3d 961, 963 (¶10) (Miss. 2013)). “When reviewing a motion for a JNOV, the trial judge is
required to accept as true all of the evidence that is favorable to the State, including all
reasonable inferences that may be drawn therefrom, and to disregard evidence favorable to
the defendant.” Id. at (¶14) (internal quotation mark omitted). “We will reverse only where
with respect to one or more of the elements of the offense charged, the evidence so
considered is such that reasonable and fair minded jurors could only find the accused not
guilty.” Id. (internal quotation marks omitted).
¶25. Mississippi Code Annotated section 97-3-7(2)(a)(ii) (Rev. 2014) states that a person
is guilty of aggravated assault if he “attempts to cause or purposely or knowingly causes
bodily injury to another with a deadly weapon or other means likely to produce death or
serious bodily harm . . . .” “An attempt to commit a crime consists of three elements: (1) an
intent to commit a particular crime, (2) a direct ineffectual act done toward its commission,
and (3) the failure to consummate its commission.” Craig v. State, 201 So. 3d 1108, 1111
(¶9) (Miss. Ct. App. 2016) (quoting Brooks v.
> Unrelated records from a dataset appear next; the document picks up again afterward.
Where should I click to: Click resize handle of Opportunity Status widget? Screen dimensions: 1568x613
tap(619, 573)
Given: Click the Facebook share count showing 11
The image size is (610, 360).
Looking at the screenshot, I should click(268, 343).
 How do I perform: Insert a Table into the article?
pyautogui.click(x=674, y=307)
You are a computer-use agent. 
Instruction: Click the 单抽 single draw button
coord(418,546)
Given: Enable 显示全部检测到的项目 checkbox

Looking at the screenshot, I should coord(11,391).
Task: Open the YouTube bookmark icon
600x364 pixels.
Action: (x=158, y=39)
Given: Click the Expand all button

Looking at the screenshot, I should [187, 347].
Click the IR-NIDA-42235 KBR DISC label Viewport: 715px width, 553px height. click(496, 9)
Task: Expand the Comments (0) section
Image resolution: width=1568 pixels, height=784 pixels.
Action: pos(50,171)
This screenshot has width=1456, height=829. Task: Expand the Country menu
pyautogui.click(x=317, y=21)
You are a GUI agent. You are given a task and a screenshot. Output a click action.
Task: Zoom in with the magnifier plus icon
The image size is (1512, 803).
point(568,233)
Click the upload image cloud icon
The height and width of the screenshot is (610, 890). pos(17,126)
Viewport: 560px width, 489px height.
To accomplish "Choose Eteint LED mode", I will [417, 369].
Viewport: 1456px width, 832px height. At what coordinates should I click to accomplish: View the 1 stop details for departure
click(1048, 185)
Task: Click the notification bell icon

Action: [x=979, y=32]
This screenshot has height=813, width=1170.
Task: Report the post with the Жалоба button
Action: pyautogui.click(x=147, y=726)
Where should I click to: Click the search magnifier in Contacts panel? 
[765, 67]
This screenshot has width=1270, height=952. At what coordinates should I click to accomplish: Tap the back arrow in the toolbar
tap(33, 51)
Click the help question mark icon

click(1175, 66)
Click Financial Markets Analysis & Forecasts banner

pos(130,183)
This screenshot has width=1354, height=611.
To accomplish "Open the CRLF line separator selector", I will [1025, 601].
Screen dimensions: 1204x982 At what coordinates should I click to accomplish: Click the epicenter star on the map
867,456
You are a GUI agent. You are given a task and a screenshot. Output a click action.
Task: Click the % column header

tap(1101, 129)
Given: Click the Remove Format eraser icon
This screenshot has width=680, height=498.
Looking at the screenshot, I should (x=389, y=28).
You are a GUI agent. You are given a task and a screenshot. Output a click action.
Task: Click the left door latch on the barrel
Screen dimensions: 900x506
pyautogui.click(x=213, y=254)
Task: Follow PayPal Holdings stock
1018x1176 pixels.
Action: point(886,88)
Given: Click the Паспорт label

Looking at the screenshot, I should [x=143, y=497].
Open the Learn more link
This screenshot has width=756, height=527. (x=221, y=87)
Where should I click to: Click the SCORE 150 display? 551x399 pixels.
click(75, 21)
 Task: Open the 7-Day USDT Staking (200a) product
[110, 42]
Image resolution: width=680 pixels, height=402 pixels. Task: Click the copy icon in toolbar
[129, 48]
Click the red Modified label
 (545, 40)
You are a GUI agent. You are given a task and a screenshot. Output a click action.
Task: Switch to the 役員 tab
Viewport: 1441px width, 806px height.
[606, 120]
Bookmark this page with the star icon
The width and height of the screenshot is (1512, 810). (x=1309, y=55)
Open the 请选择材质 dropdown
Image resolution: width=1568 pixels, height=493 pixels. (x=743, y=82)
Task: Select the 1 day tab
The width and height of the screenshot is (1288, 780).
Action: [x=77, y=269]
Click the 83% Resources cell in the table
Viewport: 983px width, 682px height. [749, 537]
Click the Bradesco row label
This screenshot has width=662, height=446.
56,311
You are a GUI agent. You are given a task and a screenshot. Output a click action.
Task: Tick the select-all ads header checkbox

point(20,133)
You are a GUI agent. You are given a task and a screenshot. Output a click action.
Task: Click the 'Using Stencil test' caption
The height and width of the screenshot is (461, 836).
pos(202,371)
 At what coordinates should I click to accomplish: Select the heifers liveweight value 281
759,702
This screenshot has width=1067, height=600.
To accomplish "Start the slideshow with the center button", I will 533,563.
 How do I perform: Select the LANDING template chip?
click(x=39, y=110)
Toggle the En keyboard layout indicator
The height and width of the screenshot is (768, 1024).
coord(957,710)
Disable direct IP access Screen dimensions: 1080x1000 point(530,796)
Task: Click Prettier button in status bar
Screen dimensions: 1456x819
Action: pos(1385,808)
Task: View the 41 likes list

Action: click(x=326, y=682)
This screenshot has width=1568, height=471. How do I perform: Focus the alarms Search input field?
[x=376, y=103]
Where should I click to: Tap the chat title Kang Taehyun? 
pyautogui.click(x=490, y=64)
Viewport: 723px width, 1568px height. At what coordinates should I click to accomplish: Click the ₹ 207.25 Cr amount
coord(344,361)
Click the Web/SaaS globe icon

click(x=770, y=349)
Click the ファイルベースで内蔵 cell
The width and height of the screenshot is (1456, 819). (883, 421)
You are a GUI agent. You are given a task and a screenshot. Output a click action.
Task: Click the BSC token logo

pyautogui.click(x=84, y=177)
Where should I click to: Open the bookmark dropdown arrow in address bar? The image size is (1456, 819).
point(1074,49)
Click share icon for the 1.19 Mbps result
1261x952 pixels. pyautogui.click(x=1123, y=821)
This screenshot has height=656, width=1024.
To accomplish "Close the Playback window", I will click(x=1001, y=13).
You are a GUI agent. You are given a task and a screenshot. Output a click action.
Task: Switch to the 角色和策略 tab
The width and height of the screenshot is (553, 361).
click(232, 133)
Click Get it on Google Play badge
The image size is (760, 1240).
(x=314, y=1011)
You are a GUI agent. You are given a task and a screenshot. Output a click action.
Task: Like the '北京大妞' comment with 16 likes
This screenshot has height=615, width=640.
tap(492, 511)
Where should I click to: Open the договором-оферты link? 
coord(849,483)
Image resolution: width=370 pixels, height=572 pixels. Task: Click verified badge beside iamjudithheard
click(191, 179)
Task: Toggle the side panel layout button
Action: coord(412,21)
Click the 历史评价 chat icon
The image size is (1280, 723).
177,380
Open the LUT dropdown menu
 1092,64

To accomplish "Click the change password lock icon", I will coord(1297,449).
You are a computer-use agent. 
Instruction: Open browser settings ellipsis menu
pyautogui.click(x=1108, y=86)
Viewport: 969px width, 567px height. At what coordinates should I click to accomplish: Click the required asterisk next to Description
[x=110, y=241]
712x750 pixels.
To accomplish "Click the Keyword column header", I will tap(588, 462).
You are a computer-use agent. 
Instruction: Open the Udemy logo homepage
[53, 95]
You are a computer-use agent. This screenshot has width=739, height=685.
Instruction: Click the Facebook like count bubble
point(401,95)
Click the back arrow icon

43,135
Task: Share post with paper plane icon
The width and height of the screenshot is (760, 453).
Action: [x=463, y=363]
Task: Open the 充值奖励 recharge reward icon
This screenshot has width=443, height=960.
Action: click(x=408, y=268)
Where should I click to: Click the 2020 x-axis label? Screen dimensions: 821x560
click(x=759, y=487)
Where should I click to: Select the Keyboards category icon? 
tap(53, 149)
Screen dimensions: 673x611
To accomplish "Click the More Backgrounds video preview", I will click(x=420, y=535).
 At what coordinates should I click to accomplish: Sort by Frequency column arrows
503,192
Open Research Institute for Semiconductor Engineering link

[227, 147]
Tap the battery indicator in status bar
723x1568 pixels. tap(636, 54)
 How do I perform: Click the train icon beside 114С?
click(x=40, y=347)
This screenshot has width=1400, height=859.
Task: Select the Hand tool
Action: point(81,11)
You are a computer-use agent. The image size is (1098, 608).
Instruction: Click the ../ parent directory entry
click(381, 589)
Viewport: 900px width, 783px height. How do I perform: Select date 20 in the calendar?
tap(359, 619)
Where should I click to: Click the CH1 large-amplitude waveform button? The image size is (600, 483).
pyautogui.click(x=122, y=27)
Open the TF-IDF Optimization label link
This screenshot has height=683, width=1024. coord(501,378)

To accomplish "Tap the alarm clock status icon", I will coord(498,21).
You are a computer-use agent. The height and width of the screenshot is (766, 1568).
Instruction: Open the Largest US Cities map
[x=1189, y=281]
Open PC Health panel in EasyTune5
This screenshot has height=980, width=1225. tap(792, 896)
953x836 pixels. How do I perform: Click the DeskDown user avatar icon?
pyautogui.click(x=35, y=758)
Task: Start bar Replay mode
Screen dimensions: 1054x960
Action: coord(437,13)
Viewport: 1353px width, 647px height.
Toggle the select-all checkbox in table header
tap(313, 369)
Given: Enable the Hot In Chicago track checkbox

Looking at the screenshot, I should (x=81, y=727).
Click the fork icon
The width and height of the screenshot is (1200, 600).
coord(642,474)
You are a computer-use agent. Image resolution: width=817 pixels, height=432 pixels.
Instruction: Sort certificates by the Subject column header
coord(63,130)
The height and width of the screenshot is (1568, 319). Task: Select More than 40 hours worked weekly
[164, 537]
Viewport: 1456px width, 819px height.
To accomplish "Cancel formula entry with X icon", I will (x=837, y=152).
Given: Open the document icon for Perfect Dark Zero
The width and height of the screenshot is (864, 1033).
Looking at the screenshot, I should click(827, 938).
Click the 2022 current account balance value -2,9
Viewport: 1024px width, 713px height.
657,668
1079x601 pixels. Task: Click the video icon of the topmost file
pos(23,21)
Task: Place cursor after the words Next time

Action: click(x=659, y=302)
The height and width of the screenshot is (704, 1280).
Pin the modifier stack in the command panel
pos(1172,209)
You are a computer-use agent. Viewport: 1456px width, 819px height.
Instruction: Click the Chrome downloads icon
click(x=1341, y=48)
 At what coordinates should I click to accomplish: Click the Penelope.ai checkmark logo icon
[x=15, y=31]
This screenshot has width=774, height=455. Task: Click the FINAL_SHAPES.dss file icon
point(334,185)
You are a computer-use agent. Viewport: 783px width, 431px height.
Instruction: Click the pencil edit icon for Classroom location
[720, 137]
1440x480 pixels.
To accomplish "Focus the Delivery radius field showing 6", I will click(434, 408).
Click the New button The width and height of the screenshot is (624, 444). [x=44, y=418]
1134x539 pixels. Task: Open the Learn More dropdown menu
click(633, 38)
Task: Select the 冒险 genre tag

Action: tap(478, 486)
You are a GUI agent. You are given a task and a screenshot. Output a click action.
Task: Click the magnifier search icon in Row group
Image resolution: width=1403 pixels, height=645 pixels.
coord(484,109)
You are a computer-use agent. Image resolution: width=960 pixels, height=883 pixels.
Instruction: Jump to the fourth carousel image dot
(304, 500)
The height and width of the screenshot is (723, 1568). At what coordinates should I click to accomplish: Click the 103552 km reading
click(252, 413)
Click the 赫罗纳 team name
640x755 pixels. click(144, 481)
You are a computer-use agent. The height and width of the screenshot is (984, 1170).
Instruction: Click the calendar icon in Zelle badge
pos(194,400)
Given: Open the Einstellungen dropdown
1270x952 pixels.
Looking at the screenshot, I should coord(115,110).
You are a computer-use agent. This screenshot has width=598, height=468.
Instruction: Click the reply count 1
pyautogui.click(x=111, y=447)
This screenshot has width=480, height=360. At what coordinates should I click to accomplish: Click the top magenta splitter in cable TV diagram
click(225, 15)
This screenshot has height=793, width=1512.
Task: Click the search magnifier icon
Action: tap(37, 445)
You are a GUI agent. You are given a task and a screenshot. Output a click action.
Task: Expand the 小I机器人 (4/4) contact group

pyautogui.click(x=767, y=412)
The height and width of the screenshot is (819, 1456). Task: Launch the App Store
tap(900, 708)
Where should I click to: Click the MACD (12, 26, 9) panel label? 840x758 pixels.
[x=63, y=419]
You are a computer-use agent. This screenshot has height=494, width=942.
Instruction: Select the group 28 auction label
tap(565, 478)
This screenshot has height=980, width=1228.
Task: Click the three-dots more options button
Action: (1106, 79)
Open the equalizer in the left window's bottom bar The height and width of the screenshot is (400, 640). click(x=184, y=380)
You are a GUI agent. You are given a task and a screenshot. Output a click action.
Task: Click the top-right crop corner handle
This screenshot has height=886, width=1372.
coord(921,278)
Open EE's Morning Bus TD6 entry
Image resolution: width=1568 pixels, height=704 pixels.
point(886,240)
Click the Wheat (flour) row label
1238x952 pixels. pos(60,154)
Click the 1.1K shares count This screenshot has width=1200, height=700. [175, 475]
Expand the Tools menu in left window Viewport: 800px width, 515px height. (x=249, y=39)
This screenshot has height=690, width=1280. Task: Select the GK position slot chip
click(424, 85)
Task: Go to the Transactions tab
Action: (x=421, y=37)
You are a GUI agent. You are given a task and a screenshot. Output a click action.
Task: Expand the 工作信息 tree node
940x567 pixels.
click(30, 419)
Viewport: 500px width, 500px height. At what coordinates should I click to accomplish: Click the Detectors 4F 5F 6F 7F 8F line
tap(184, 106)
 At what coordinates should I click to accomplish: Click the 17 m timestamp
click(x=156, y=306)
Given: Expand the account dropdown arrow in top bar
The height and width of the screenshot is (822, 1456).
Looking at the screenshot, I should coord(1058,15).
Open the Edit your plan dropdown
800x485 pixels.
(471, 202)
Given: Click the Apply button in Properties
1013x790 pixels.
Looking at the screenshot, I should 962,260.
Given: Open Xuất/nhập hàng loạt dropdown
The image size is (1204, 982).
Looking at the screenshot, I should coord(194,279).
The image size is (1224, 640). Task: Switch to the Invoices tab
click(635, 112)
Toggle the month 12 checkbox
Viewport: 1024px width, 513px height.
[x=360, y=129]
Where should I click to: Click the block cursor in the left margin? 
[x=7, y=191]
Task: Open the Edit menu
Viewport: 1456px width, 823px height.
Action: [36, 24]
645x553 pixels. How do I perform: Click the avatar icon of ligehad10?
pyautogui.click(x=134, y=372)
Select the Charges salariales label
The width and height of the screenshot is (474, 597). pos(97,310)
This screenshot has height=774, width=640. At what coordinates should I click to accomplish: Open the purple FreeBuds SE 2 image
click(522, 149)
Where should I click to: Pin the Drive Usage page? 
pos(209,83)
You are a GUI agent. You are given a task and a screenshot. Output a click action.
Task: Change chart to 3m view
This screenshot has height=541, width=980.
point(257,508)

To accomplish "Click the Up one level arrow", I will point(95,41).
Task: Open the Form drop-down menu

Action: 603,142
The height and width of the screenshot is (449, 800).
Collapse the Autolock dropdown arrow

State, 18 So. 3d 833, 841 (¶33) (Miss. 2009)).
“For an attempt crime, an intent to commit the particular crime must be established.” Id. at
1114 (¶18). “Intent may be established by inference from circumstantial evidence.” Parish
v. State, 203 So. 3d 718, 723 (¶19) (Miss. Ct. App. 2016). “Circumstantial evidence in a
criminal case is entitled to as much weight as any other kind of evidence, and, in fact, ‘a
conviction may be had on circumstantial evidence alone.’” Williams, 122 So. 3d at 108-09
(¶17) (quoting Tolbert v. State, 407 So. 2d 815, 820 (Miss. 1981)). We note that “the jury
12
may draw any reasonable inferences from all the evidence in the case.” Id. at 108 (¶17)
(quoting Anthony v. State, 23 So. 3d 611, 623 (¶53) (Miss. Ct. App. 2009)).
¶26. Having accepted as true all the evidence favorable to the State, the evidence is not
such that reasonable and fair-minded jurors could only have found McCray not guilty.
Rather, reasonable and fair-minded jurors could have inferred from the evidence that McCray
shot Brown; that Brown was holding his infant son when he was shot multiple times; and that
McCray thus possessed the intent to commit aggravated assault, that is he attempted to inflict
serious bodily injury with a deadly weapon—namely a gun, upon the baby.

Outcome: Because the evidence is not such that reasonable and fair minded jurors could only find McCray not guilty, we affirm the trial court’s decision. The trial court did not err by denying McCray’s motion for a JNOV.